Una excavadora arranca restos de un edificio, y luego caen en una nube de polvo. “¡Ni siquiera riegan!”, exclama Cagdas Can, de 33 años, activista ecologista de la plataforma Yeniden Insa (Reconstruir), mientras observa los camiones que parten de Samandag hacia el vertedero a cielo abierto adyacente a una de las playas de Turquía.
Situada en el extremo sur de la provincia de Hatay, la más afectada por el terremoto del 6 de febrero -que devastó el sur del país y Siria, causando más de 55.000 muertos-, la ciudad costera de Samandag vive cubierta por un fino polvo gris.
Cinco meses después de la catástrofe, la obra es colosal. El gobierno turco contabilizó cerca de 2,6 millones de edificios destruidos.
Según el Programa de las Naciones Unidas para el Medio Ambiente (PNUD), hay que evacuar entre 116 y 210 millones de toneladas de escombros. Como referencia, el emplazamiento de Ground Zero en Nueva York -luego del colapso del World Trade Center el 11 de septiembre de 2001- acumulaba 1,8 millones de toneladas.
En esta provincia limítrofe con Siria se abrieron numerosos vertederos. El de Samandag colinda con el Mediterráneo y la reserva natural de aves de Milleyha, sitio de desove de las tortugas caretta caretta y las tortugas verdes chelonia mydas, clasificadas entre las especies en peligro.
“Había otros sitios posibles, pero las empresas privadas que ganaron las licitaciones (para la limpieza) vienen aquí para ahorrar combustible”, acusa Cagdas Can.
“Para ellas, todo lo que importa es recuperar los hierros y los metales”, dice recordando que estos equipos de construcción habían faltado los primeros días del desastre.
Con su asociación, “formamos cadenas humanas para impedir el paso a los camiones. Pero los gendarmes intervinieron y 18 personas fueron detenidas. Yo terminé con la clavícula rota. Nadie usa mascarilla. Las obras de demolición no están cubiertas ni son mojadas como lo exige la legislación. Los contenedores de los camiones tampoco”, observa el militante.
La población, cansada, dejó de movilizarse, lamenta.
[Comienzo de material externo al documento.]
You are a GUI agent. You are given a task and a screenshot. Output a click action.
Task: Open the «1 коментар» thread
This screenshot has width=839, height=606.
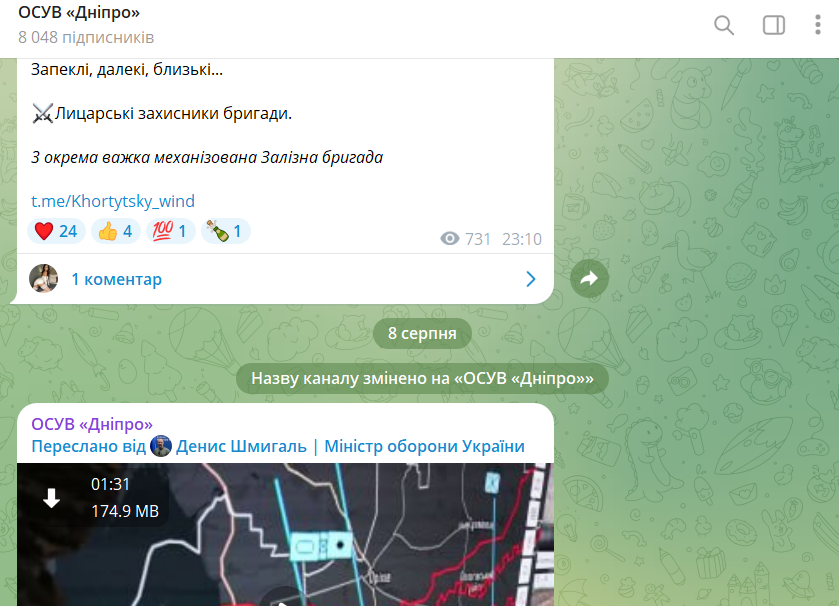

Amianto, plomo y metales pesados
Sin embargo, está tan preocupado como los defensores del medio ambiente y los médicos por la falta de precaución.
“Los niños son los primeros afectados. Tosen mucho, nosotros también. Cuanto sopla viento, todo queda tapado por el polvo”, constata Mithat Hoça, de 64 años, que vigila su puesto de verduras y frutas en el centro de Samandag.
“Hay que cubrir todo”, confirma Mehmet Yazici, un jubilado de 61 años que pasa en motocicleta.
“Sobrevivimos al terremoto, pero este polvo nos matará”, suspira Michel Atik, fundador y presidente de la Asociación de Protección del Medio Ambiente de Samandag.
“Vamos a morir de enfermedades respiratorias y de cáncer de pulmón con todos estos materiales peligrosos”, abunda.
Instalado en el pequeño contenedor blanco que le sirve de clínica en el centro de Antakya, a 26 km de Samandag, el doctor Alí Kanatli ve desfilar “conjuntivitis, brotes alérgicos, asma, bronquitis”.
Pero sobre todo son los materiales peligrosos contenidos en los escombros esparcidos y las consecuencias sanitarias a largo plazo, entre ellas un brote de cáncer, lo que preocupan al doctor Kanatli, representante de la Dirección de Médicos de Turquía en la provincia de Hatay.
Turquía prohibió el amianto tarde, en 2013, y la mayoría de los edificios afectados son más antiguos.
“Además del amianto, tenemos plomo en las pinturas y metales pesados como el mercurio en equipos electrónicos como televisiones o electrodomésticos”, enumera.
El médico informa de otro vertedero problemático en el noreste de Antaya, un valle de olivos al pie de los montes Nur que dominan la ciudad.
Con cerca de 17 millones de olivos (en 2021, según la Cámara de Agricultura de Hatay), el aceite de oliva constituía la primera fuente de ingresos de la provincia.